We offer a fantastic range of benefits including a highly competitive annual leave entitlement (with the ability to purchase more), a generous pensions scheme, flexible working opportunities, a commitment to your development and wellbeing, a wide range of retail discounts, and much more. Find out more about our benefits (opens in a new window) and join us to become part of something special.
OVERVIEW
Inspired by the human brain, neuromorphic computing aims to tackle the growing energy demand of AI-based systems. We have an exciting opportunity to join the School of Computer Science as part of an interdisciplinary team developing the next-generation computing hardware based on nanoscale magnetic systems. We are recruiting a Research Associate to join an EPSRC-funded project that aims to explore how different systems with complementary properties can be combined to overcome current limitations. To do this we will develop digital twins of experimental magnetic devices, which will be used to evaluate computational properties and train heterogeneous networks of devices applied on challenging real-world tasks. This post will develop state-of-the-art machine learning models to develop and demonstrate this approach on tasks such as a smart prosthetic and multi-modal human activity recognition.

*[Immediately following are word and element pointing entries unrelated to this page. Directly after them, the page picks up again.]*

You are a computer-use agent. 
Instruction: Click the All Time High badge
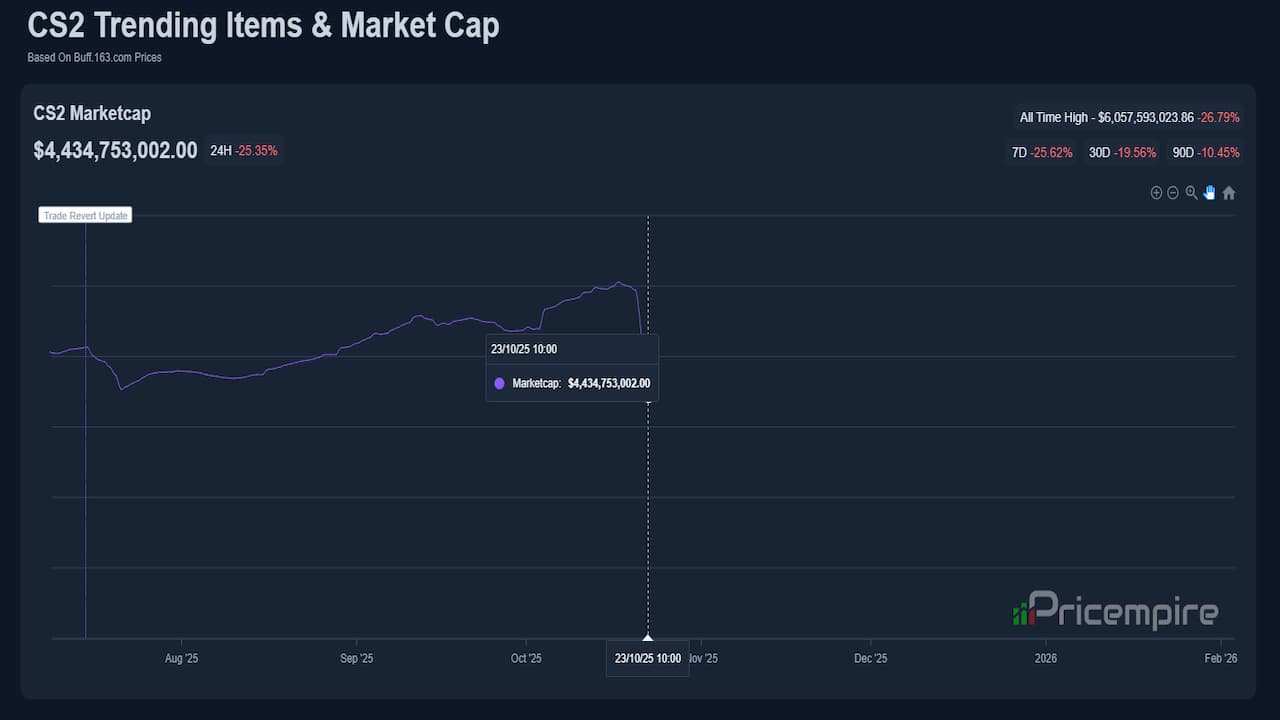tap(1129, 117)
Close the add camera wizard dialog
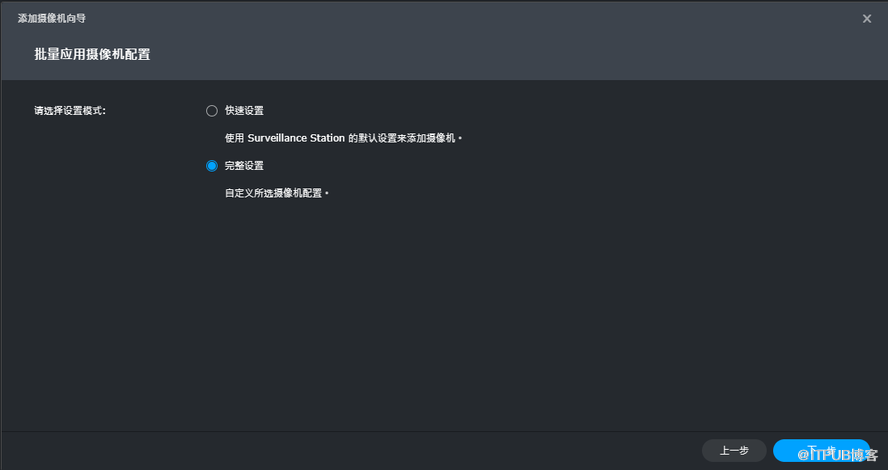 pos(867,18)
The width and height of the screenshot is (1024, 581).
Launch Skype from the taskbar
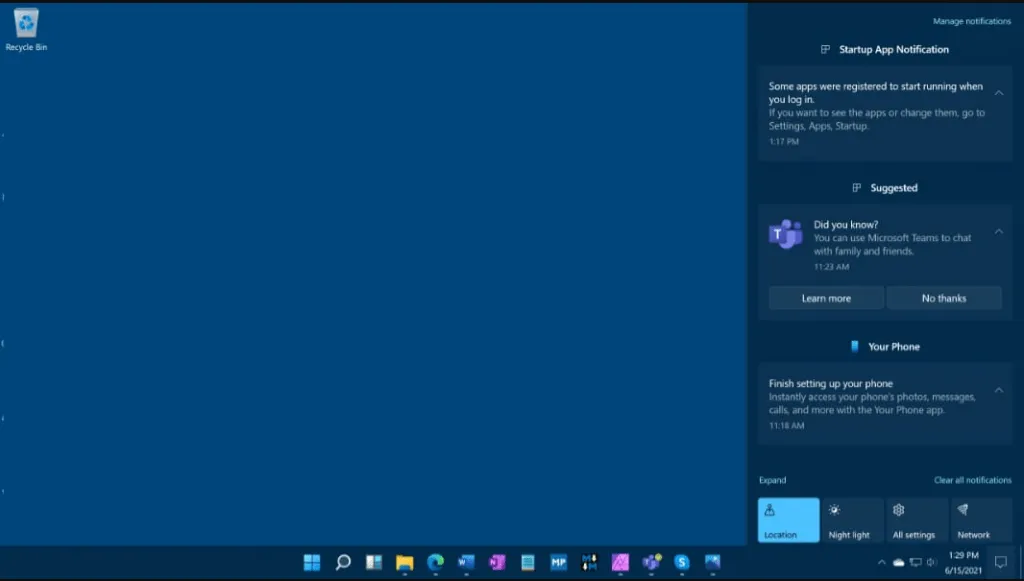coord(683,565)
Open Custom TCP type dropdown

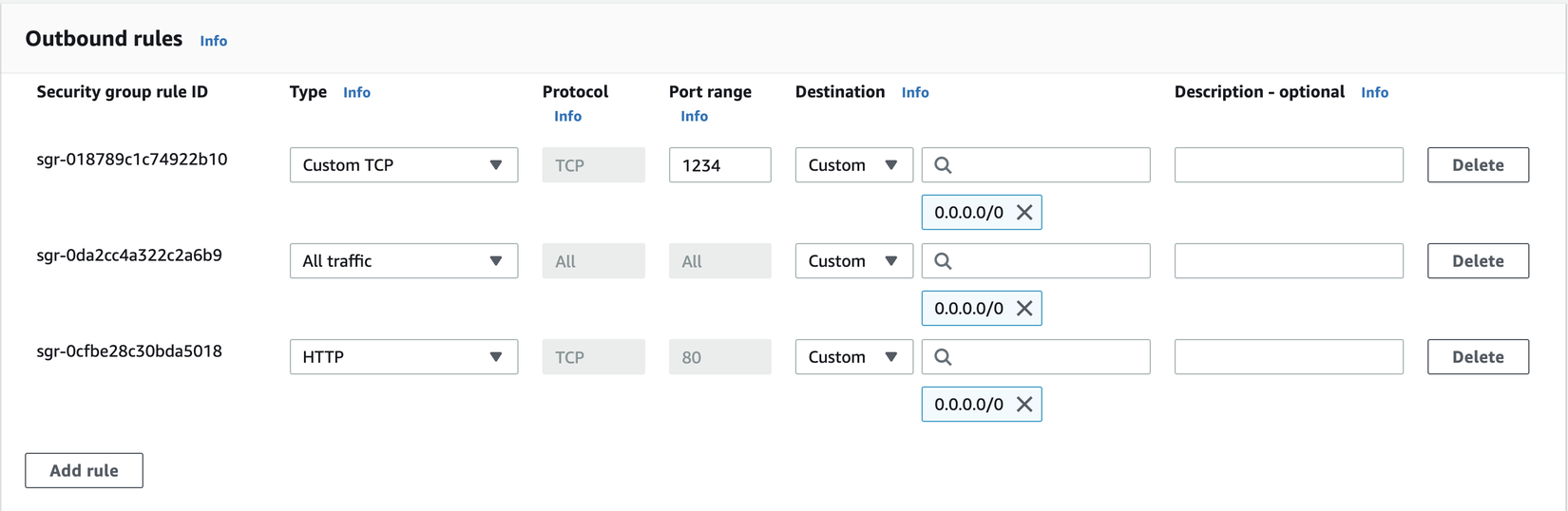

Successful candidates will contribute to ground-breaking research that has the potential to significantly reduce the energy consumption of AI systems and accelerate advancements in the field. This is an exciting opportunity to work at the intersection of machine learning and materials science. We are looking for someone with a strong interest in developing novel, unconventional computing systems to tackle complex machine learning tasks at low energy. You should hold a PhD, or be close to submitting, in a science or engineering discipline with a particular background in either machine learning or computational modelling.